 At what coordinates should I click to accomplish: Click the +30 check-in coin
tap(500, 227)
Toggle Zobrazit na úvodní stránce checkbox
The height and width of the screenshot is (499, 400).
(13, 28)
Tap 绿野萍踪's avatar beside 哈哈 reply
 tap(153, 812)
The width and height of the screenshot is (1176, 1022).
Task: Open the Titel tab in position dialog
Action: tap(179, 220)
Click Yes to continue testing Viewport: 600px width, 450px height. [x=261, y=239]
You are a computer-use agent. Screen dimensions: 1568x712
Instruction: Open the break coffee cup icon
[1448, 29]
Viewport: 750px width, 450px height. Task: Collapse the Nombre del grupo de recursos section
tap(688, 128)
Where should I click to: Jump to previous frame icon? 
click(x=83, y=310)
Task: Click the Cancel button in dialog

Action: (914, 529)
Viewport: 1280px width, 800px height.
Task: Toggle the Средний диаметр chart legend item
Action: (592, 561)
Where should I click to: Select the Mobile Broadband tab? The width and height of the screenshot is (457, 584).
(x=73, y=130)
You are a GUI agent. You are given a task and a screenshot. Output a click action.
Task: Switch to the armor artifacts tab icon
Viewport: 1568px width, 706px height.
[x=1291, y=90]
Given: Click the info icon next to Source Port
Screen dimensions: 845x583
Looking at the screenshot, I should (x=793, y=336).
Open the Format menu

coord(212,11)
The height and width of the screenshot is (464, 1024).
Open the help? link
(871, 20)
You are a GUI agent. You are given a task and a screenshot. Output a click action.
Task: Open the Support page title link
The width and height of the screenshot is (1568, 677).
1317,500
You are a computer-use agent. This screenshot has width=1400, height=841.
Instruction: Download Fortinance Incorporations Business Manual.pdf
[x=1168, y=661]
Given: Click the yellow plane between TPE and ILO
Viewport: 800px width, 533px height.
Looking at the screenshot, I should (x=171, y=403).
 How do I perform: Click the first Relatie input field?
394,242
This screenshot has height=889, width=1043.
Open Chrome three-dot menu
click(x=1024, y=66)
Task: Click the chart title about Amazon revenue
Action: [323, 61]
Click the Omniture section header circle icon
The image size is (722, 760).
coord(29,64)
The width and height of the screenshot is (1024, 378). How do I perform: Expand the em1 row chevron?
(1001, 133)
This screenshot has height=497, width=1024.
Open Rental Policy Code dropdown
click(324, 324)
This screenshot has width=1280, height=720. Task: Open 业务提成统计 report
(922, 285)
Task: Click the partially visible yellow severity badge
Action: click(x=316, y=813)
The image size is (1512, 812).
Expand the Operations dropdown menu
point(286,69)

########################################

Work to be completed> Find each line in the items above that contains the string "menu" with the same capitalization, and copy those lines out.

Written solution>
Open the Format menu
Open Chrome three-dot menu
Expand the Operations dropdown menu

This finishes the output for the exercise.